Get a Load of This
- Book Cover
- Author: James Hadley Chase
- Language: English
- Publication date: 1942
- Publication place: UK
- ISBN: 978-1-59654-818-3

= Get a Load of This (short story collection) =

1942 book by James Hadley Chase

Get a Load of This is a 1942 book by British writer James Hadley Chase. Unlike most of his other books, it is not a single story throughout, but a collection of 14 different short stories. The stories are not inter related, and most have twisted endings.

The book was written by Chase while he was still in the Royal Air Force and was first published in early autumn 1941, and subsequently reprinted in 1988. Initially Chase's publisher was not in favour of him writing short stories, but he wrote a letter to them with the script, and the book was accepted.

==Contents==
- "Get a Load of This"
- "Two Thumb a Ride"
- "Morning Visit"
- "Twist in the Tale"
- "Conversation Piece"
- "The General Dies in Bed"
- "The Magnificent Opportunity"
- "Walk in the Park"
- "The Place of Love"
- "Vigil"
- "Night Out"
- "Skin Deep"
- "Overheard"
- "The Painted Angel"

==Plot summaries==

==="Get a Load of This"===
A society columnist witnesses the murder of an entertainment biz manager by one of the latter's models at a show in a restaurant, and follows up the events that result.

==="Two Thumb a Ride"===
On his way to Miami, Denny Merlin comes across two stranger women, who hitch a ride on his Lincoln.

==="Morning Visit"===
An army searching for A.B.C. terrorists attack a Cuban farmer and his wife on the pretext of searching for guns being hidden at his house.

==="Twist in the Tale"===
George Hemingway, Ace car racer and millionaire, is visited by his friend Arden, who realizes that even though George is at the top and going to marry a rich and glamorous lady, he is not happy. Arden soon realizes that things are not the way they appear.

==="Conversation Piece"===
Harry Garner keeps an affair with a young lady, despite being married and having a daughter as old as her. Suddenly he is not willing to carry on with it anymore.

==="The General Dies in Bed"===
Cuba is under autocratic rule, and the rebels have paid a young boy to assassinate the War department General. After doing that, the boy is on the run.

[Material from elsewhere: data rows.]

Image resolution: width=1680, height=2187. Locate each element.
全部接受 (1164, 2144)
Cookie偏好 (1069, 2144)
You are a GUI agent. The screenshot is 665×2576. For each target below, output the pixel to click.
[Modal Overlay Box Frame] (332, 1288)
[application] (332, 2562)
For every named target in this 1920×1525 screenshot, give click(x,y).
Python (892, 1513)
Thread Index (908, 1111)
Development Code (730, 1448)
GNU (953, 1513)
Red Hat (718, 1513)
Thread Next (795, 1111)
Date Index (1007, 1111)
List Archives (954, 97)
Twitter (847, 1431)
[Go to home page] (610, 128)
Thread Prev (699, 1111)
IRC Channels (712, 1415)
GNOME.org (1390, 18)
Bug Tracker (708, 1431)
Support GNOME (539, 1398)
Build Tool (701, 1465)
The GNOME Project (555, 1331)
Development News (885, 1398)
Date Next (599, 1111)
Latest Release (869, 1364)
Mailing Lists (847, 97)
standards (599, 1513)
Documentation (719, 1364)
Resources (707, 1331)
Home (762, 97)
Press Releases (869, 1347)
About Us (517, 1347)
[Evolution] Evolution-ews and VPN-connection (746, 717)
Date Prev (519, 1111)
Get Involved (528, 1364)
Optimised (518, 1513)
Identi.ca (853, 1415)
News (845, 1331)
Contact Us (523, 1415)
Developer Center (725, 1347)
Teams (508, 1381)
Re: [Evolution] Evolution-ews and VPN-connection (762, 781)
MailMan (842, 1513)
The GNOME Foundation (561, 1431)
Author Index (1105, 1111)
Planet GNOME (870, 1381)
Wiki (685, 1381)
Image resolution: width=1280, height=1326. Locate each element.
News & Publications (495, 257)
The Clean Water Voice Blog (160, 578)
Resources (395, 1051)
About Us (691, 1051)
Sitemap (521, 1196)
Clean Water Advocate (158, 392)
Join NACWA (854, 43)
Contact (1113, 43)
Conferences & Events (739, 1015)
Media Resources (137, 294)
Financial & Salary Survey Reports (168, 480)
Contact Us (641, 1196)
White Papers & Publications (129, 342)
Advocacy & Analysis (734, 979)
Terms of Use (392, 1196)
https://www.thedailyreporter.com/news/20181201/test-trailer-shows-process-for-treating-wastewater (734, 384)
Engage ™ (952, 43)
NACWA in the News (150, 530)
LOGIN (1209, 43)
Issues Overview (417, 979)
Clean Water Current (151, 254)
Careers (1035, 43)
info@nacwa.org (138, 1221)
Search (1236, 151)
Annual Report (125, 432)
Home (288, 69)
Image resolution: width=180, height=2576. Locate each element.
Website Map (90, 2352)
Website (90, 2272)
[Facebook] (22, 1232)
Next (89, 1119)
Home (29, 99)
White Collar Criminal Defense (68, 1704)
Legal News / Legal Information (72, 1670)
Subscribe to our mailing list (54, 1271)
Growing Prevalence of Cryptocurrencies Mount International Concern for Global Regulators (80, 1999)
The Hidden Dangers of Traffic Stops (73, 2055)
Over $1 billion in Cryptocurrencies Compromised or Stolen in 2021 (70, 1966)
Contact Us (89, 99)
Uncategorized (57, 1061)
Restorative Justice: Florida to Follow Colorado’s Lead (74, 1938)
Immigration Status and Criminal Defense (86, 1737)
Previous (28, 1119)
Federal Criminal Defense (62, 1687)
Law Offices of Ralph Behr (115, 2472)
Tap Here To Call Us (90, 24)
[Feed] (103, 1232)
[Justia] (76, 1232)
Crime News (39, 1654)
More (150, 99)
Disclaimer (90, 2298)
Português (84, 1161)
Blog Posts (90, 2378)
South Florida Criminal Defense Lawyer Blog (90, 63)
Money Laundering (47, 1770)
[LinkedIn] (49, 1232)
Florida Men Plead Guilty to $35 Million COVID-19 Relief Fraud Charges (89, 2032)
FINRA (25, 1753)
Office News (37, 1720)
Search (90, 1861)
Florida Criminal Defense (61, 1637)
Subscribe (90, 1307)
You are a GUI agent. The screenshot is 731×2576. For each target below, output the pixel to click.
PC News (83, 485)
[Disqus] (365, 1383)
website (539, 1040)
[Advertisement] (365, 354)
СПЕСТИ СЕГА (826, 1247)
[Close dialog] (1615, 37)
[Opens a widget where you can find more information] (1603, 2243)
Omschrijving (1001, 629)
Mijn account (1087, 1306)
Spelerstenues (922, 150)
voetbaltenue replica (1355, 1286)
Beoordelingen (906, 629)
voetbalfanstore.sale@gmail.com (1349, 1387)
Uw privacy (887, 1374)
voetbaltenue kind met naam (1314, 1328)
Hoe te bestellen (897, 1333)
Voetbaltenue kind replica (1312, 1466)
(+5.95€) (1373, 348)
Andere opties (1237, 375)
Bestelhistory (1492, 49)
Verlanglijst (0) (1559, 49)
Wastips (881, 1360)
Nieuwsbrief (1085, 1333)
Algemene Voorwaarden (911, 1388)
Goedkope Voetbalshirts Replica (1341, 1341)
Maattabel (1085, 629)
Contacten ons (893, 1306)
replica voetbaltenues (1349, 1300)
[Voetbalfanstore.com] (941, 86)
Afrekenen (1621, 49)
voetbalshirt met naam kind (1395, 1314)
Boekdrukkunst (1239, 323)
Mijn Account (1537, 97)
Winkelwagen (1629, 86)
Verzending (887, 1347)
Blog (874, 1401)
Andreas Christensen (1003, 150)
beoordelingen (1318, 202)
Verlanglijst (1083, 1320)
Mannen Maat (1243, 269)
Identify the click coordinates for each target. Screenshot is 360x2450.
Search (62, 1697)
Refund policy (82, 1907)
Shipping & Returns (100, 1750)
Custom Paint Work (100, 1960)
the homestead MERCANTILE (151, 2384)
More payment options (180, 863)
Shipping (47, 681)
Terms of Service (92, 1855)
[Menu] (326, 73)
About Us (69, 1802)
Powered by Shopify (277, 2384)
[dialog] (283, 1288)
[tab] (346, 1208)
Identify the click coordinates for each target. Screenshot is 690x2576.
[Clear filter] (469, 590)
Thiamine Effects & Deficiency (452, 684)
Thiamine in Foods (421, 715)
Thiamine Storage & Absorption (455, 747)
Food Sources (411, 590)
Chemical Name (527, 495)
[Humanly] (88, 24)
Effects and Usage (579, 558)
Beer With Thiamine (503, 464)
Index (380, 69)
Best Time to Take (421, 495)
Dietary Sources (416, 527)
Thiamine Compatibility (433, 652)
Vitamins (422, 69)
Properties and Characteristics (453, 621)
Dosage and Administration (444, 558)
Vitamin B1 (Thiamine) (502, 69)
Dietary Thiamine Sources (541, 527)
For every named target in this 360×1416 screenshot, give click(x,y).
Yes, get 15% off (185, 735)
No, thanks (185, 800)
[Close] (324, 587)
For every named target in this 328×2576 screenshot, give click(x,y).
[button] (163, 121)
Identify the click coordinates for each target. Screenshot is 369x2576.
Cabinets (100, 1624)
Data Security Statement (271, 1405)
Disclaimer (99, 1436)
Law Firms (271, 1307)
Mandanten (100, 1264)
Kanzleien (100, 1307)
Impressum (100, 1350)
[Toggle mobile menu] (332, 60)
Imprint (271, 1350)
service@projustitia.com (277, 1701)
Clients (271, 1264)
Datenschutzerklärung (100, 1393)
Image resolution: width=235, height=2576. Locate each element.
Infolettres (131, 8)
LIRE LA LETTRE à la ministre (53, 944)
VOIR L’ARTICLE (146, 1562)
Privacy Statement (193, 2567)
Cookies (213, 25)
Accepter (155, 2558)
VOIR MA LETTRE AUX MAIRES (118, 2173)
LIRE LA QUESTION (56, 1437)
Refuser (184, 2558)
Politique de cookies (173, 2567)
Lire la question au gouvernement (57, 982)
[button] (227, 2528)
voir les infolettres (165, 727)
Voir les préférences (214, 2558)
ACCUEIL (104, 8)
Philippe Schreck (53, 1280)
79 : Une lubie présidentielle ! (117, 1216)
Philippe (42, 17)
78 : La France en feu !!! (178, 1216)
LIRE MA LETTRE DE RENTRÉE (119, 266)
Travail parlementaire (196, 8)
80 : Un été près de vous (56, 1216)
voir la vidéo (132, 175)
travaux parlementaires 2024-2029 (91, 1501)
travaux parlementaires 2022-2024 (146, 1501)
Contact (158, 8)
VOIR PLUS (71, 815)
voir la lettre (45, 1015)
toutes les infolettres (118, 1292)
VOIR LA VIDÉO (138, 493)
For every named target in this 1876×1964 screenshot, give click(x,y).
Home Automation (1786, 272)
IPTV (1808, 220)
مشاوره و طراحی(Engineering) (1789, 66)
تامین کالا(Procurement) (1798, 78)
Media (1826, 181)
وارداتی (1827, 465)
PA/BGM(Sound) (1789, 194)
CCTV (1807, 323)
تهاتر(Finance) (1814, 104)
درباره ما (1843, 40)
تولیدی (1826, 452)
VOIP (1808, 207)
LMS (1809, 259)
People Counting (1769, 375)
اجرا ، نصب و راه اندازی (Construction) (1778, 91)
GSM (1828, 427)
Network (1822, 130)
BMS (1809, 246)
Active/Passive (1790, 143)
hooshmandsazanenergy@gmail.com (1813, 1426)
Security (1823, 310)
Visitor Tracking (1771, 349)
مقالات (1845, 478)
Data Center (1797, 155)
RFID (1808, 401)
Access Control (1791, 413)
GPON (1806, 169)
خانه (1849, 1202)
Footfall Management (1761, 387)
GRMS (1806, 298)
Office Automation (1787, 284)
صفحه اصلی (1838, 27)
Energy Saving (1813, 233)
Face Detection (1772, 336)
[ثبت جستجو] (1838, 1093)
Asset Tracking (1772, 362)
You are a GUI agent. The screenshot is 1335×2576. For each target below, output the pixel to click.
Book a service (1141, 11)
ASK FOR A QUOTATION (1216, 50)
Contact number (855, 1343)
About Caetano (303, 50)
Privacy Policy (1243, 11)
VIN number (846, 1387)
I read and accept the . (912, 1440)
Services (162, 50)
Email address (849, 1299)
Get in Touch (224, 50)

==="The Magnificent Opportunity"===
General Holtz is selected to bring a useless gun back from the war torn mountains, for the sake of Mexican General Cortez, as the latter feels it is the only sign of victory in war against General Pablo.

==="Walk in the Park"===
A poor girl is teased and molested by two vagabonds in an empty park.

==="The Place of Love"===
On her way to Havana, a young lady is met with handsome Lacey on the ship, who simply uses her and abandons her in the city torn by civil war. She soon meets George Quentin, foreign correspondent of the New York Post, journalist Bill Morecombe and few others who together try to escape the war torn land.

==="Vigil"===
George and Alfy wait in desperation in the hospital as George's wife Margie is about to deliver a child that is not his, but presumed to be Alfy's.

==="Night Out"===
Bachelor Jason meets an attractive lady at the Gaucho club, and spends the rest of the evening with her, but on the pretext of spending time with him too, perhaps this lady is just using him.

==="Skin Deep"===
Hernie, a small-time offender, forcefully hitches a ride to Jefferson City in an ambulance carrying an attractive but mentally deranged young lady. Despite the driver's warning, he goes close to her.

==="Overheard"===
A barman at a pub overhears the conversation of a couple and understands that they have come there to meet for the last time and break up.

==="Painted Angel"===
Young Slug Moynihan, small-time boxer, falls for beautiful Rose working as a manicurist at a salon, and decides to date her using all his savings, hoping that she too will like him, not knowing about her dark secrets.